Луиза Ивановна, как ее называли в России, а в девичестве Генриетта Вильгельмина Луиза Гааг родилась в Германии. Семья была небогатая, девушке жилось нелегко. В одном богатом русском семействе, проживавшем в Штутгарте, она познакомилась с посланником Львом Алексеевичем и его младшим братом Иваном Алексеевичем. В конце – 1811 года Иван Алексеевич уехал домой, в Россию и увез с собою Луизу Ивановну.
А потом родился Шушка, и в жизнь ее вошла новая забота и новая радость. Иван Алексеевич, хотя и был привязан к Луизе Ивановне, но венчаться в церкви не стал – не подобало знатному русскому вельможе вступать в брак с непородной немкой. И мальчику дали фамилию Герцен, от немецкого слова Herz, что означает «сердце».
Иван Алексеевич брюзжал и оскорблял Луизу Ивановну дерзкими выходками. Но Луиза Ивановна примирилась со своей невеселой жизнью. И только порой, когда вот так, как сегодня, насмешкам и укорам не было конца, она уходила к себе в комнату и тихо плакала, вспоминая о родине, о семье. Впрочем, у Луизы Ивановны был легкий характер и долго грустить она не умела. Что делать, не в ее воле изменить жизнь, значит, надо жить так, чтобы и в этой нелегкой жизни находить радости. Вот сегодня, например, к обеду будут гости – как хорошо! И Луиза Ивановна тщательно напудрила покрасневший тоненький носик и стала прикладывать к припухшим глазам вату, смоченную в крепком чае, – не дай бог, Иван Алексеевич заметит, что она плакала!
3
Первое, что услышал Шушка, вернувшись с прогулки, был резкий и брюзгливый голос Ивана Алексеевича. И Шушка впервые подумал о том, какой у отца неприятный, недобрый голос.
– Нет, нет, ты, голубчик, расскажи всем, что ты против меня задумал! Расскажи не таясь… – нарочно громко и раздельно говорил Иван Алексеевич.
Шушка поднялся наверх, где находились комнаты отца. Возле двери, что была сейчас открыта, собралось несколько человек прислуги – зрелище в обычное время для яковлевского дома необыкновенное. На пороге, опустив голову и вытянув руки по швам, как провинившийся мальчишка, стоял Никита Андреевич. Большие красные руки его то сжимались в кулаки, то разжимались, лицо от смущения и гнева было не красным и даже не багровым, а кирпично-коричневым.
Иван Алексеевич сидел в кресле, и его быстрые глаза перебегали с одного лица на другое, в них поблескивали и злоба, и торжество, и насмешка…
– Что же ты молчишь, батюшка? – продолжал Иван Алексеевич? – Объясни людям, что ты против барина своего замыслил! – И он сухой, пергаментной рукой указал на пол.
Шушка взглянул туда, куда указывал жилистый палец отца и увидел на полу, возле двери, жирную белую черту, прочерченную мелом. Он сразу понял все.

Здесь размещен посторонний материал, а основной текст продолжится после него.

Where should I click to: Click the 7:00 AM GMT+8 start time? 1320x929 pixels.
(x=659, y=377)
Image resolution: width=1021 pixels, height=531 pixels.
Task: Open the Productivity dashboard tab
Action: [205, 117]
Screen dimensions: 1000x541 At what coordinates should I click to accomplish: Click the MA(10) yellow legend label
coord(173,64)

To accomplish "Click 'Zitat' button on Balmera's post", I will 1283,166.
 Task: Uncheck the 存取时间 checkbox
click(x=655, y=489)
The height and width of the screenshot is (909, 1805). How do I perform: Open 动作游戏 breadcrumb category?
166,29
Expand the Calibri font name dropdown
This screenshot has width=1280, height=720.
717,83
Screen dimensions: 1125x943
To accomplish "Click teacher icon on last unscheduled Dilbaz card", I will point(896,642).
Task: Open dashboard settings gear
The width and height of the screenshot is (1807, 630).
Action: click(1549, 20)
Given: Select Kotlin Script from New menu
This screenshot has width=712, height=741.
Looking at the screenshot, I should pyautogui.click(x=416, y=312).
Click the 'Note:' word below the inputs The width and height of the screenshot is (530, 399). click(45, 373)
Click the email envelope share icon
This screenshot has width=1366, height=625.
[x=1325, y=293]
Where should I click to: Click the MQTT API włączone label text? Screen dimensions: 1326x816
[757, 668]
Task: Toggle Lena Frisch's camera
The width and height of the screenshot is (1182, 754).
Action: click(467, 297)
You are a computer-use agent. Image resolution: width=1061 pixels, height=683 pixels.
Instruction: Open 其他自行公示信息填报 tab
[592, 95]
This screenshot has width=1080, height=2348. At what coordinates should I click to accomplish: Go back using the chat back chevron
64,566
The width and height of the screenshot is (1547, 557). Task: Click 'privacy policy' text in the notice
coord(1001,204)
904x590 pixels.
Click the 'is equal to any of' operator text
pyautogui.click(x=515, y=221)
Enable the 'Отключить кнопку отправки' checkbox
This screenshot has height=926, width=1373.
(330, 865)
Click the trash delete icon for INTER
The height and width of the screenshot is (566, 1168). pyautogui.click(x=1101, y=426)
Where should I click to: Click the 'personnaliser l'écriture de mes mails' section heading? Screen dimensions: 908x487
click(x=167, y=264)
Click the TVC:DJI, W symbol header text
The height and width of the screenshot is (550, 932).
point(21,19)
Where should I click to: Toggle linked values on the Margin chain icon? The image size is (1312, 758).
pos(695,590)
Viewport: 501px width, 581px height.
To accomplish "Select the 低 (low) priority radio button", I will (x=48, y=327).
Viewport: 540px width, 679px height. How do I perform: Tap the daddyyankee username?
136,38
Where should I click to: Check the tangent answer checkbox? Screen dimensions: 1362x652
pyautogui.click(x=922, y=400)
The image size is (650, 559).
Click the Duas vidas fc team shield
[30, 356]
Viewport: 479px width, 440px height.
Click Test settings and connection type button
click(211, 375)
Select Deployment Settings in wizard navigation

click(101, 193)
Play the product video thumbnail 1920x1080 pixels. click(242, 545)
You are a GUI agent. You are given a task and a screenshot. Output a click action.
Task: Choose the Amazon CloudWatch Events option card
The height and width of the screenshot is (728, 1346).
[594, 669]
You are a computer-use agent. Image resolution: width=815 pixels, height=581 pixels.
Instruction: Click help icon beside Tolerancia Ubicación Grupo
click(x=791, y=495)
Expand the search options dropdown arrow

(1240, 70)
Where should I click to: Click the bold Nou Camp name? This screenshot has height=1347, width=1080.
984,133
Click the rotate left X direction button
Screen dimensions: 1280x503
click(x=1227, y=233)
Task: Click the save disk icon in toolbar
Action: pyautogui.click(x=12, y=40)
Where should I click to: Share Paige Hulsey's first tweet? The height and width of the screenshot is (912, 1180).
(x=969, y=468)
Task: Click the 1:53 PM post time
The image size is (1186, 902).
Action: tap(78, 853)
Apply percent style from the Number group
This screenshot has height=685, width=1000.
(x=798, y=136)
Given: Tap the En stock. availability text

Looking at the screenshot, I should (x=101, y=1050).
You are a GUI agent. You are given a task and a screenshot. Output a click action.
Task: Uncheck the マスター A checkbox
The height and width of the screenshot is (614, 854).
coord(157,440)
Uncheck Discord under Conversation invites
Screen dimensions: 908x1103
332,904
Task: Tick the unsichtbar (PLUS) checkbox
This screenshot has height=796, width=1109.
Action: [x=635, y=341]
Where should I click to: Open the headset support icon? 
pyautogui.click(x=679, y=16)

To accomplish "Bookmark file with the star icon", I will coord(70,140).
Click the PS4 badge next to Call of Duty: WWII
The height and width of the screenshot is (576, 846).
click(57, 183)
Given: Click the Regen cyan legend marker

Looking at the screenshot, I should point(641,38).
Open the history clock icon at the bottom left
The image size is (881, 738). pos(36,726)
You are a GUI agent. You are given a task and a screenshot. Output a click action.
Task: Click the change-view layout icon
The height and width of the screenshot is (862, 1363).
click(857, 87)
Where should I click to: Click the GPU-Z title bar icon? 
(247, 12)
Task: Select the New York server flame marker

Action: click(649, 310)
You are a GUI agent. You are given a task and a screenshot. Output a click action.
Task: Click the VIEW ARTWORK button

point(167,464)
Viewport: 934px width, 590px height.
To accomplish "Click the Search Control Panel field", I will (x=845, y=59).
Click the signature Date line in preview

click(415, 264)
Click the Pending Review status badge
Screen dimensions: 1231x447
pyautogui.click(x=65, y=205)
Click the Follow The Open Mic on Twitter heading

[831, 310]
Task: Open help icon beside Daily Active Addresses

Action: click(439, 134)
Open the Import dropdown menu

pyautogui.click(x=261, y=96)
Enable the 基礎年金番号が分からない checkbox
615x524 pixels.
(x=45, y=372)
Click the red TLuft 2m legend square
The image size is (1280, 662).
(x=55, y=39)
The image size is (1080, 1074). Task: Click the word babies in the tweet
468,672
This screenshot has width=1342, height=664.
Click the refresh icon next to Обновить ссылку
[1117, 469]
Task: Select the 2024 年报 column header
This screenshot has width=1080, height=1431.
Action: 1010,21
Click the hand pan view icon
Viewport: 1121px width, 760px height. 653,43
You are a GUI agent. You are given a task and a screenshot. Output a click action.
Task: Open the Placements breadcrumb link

Каждый день Иван Алексеевич требовал, чтобы камердинер, выходя из комнаты, оставлял дверь приоткрытой. И каждый раз оставался недоволен – то уверял, что дверь открыта недостаточно и Никита Андреевич решил уморить его в духоте, то ворчал, что оставил ее распахнутой и его всего, мол, ветром обдало. Кончались эти стычки тем, что Иван Алексеевич сам поднимался с кресла и притворял дверь.
Сегодня повторилась та же история. И когда Иван Алексеевич, охая и стеная, поднялся с кресла и сам приоткрыл дверь, Никита Андреевич быстро сбегал в гостиную, взял с ломберного столика мелок и провел на полу черту. Уж теперь-то барин не посмеет придраться: сам определил, как открывать дверь. Поняв, что камердинер перехитрил его, Иван Алексеевич пришел в бешенство, созвал слуг и стал стыдить старика, уверяя, что тот задумал против него недоброе дело.
Шушка, как почти все в доме, не любил Никиту Андреевича. Подражая барину, старый камердинер был заносчив и груб с прислугой, во всем старался выказать свое превосходство. Он… даже позволял себе иногда ворчать на Шушку, когда мальчик не в меру шалил. Но сейчас, глядя на растерянное, бурое от стыда и унижения лицо старика, Шушка вдруг испытал чувство вины перед ним и снова (второй раз за сегодняшний день) не по-доброму подумал об отце. Снова тот же вопрос, что и тогда на дворе, когда уводили в солдаты Петра, поднялся в его душе: «А почему они могут так поступать?»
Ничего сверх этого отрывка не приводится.